- **DATA UNDER STUDY**:
= Beginning of Section =
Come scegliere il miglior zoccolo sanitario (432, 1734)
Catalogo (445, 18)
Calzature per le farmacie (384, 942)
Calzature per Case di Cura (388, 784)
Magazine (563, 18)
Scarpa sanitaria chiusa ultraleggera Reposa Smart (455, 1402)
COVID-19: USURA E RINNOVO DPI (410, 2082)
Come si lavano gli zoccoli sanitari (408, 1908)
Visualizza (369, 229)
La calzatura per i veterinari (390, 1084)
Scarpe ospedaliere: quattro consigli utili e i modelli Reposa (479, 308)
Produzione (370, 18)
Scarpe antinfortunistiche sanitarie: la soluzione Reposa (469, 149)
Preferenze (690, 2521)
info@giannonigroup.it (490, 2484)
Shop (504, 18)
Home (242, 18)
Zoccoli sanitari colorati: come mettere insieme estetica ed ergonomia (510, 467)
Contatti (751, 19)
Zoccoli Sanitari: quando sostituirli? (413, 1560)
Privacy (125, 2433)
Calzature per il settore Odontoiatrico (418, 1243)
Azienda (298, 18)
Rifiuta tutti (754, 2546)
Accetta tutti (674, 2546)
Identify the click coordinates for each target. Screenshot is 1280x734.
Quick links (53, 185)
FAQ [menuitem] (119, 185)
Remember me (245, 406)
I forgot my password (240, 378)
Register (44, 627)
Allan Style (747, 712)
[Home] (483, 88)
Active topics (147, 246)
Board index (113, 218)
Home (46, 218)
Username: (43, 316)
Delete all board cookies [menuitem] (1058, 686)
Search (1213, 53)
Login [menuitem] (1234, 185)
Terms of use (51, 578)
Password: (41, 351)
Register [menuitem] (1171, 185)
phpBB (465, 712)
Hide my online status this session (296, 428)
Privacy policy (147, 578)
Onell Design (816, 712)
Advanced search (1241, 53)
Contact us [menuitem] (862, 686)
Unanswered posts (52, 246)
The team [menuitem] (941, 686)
= End of Section =
= Beginning of Section =
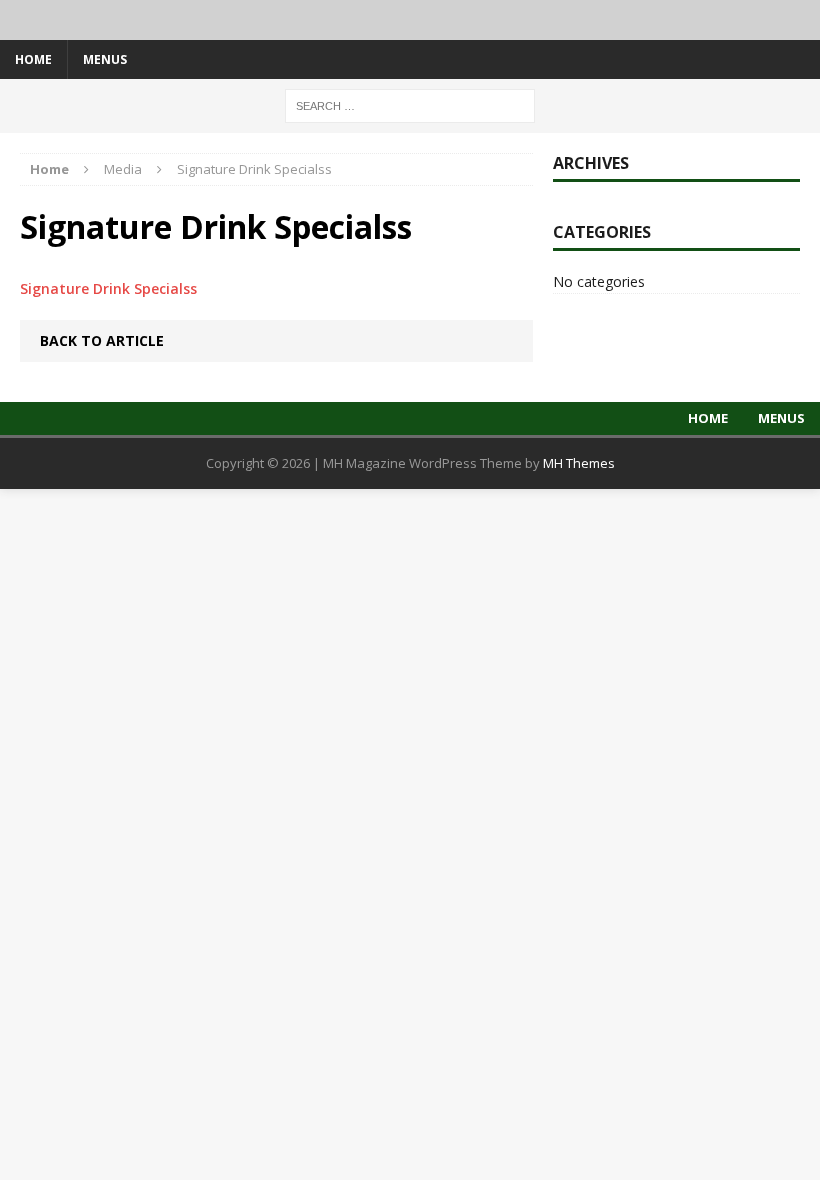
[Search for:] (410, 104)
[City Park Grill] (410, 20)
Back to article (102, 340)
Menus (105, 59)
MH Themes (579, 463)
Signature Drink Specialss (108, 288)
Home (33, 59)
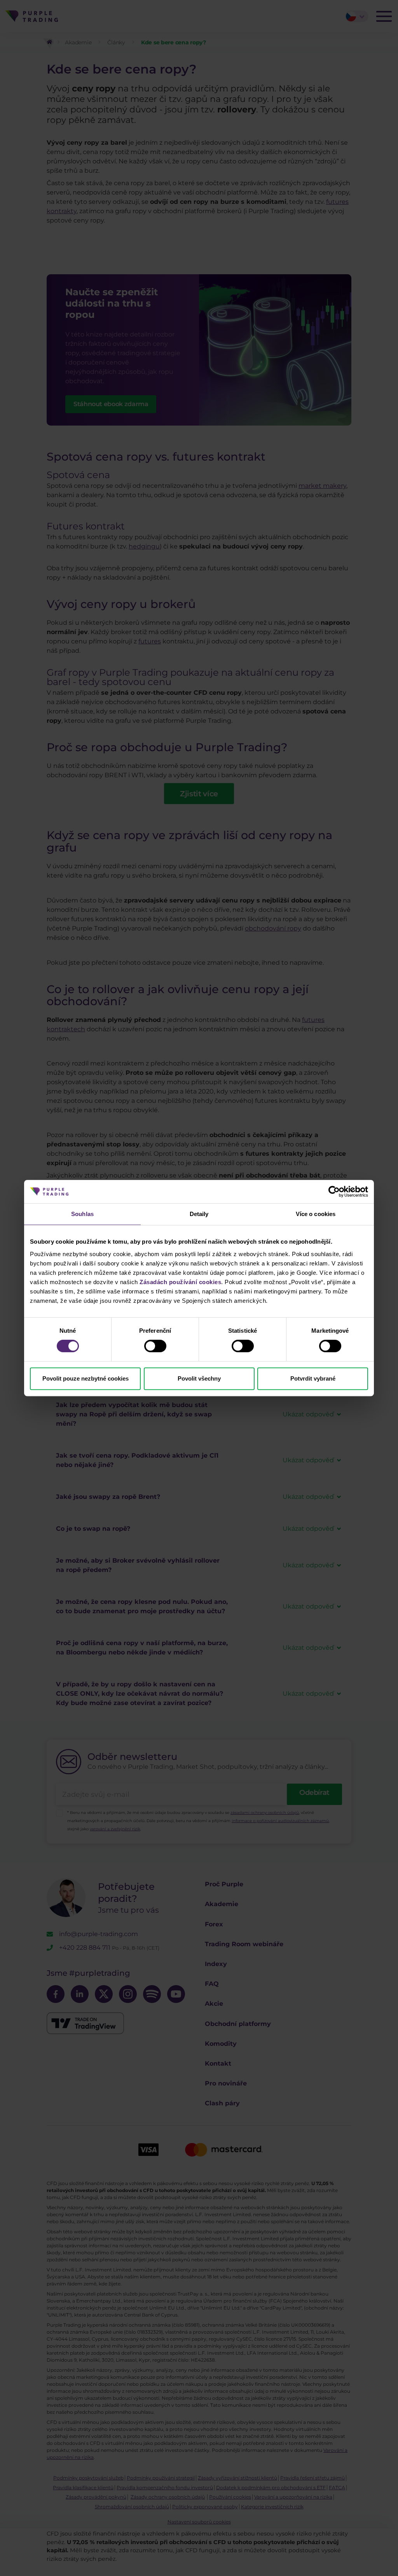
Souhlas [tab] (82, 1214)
= End of Section =
= Beginning of Section =
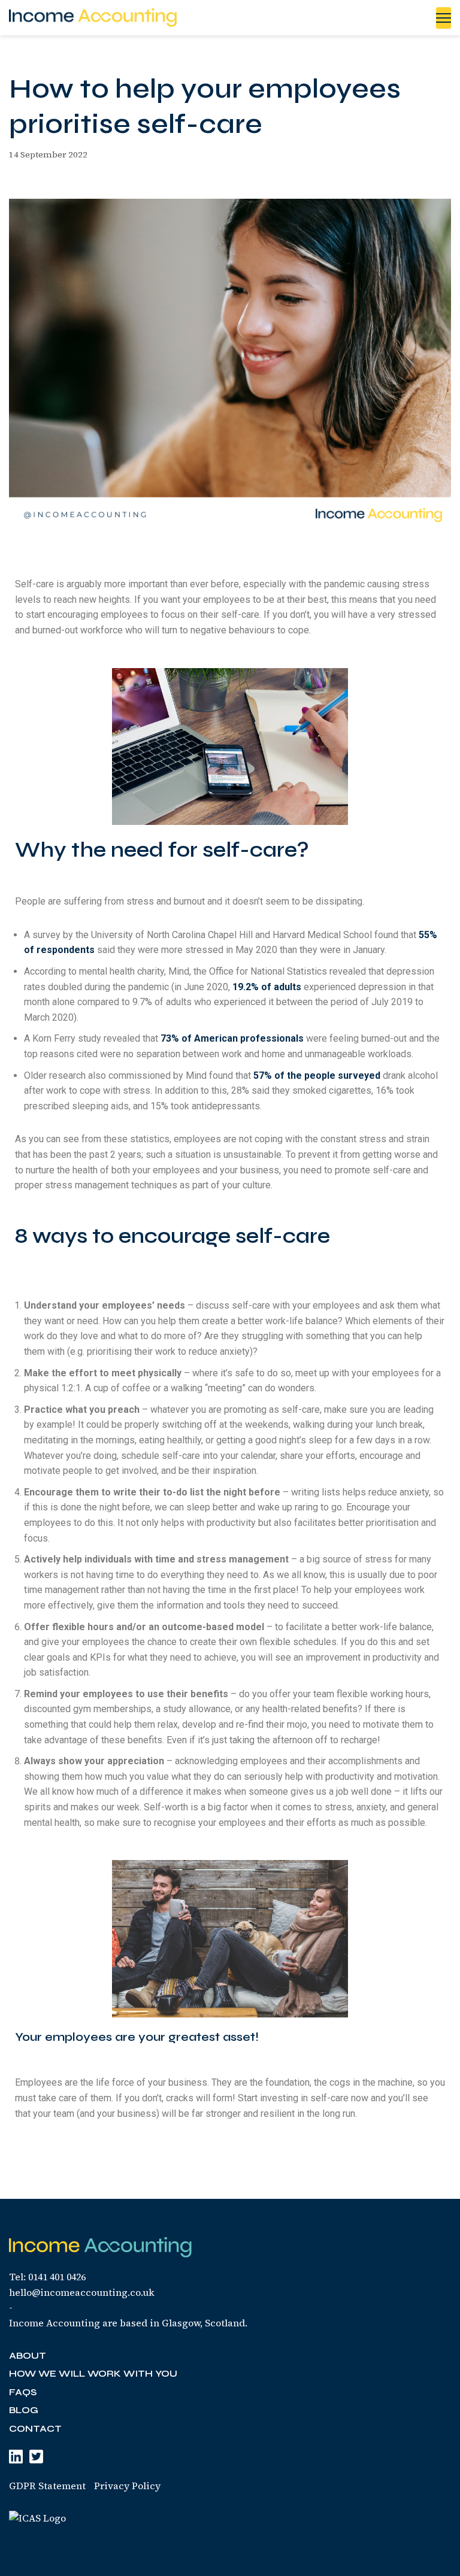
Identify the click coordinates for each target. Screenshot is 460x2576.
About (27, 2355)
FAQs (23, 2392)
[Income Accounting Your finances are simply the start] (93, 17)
= End of Section =
- **REQUIREMENT**:
Lines containing the word "Calzature" are to be located in the entries and copied.

- **ANSWER BOX**:
Calzature per le farmacie (384, 942)
Calzature per Case di Cura (388, 784)
Calzature per il settore Odontoiatrico (418, 1243)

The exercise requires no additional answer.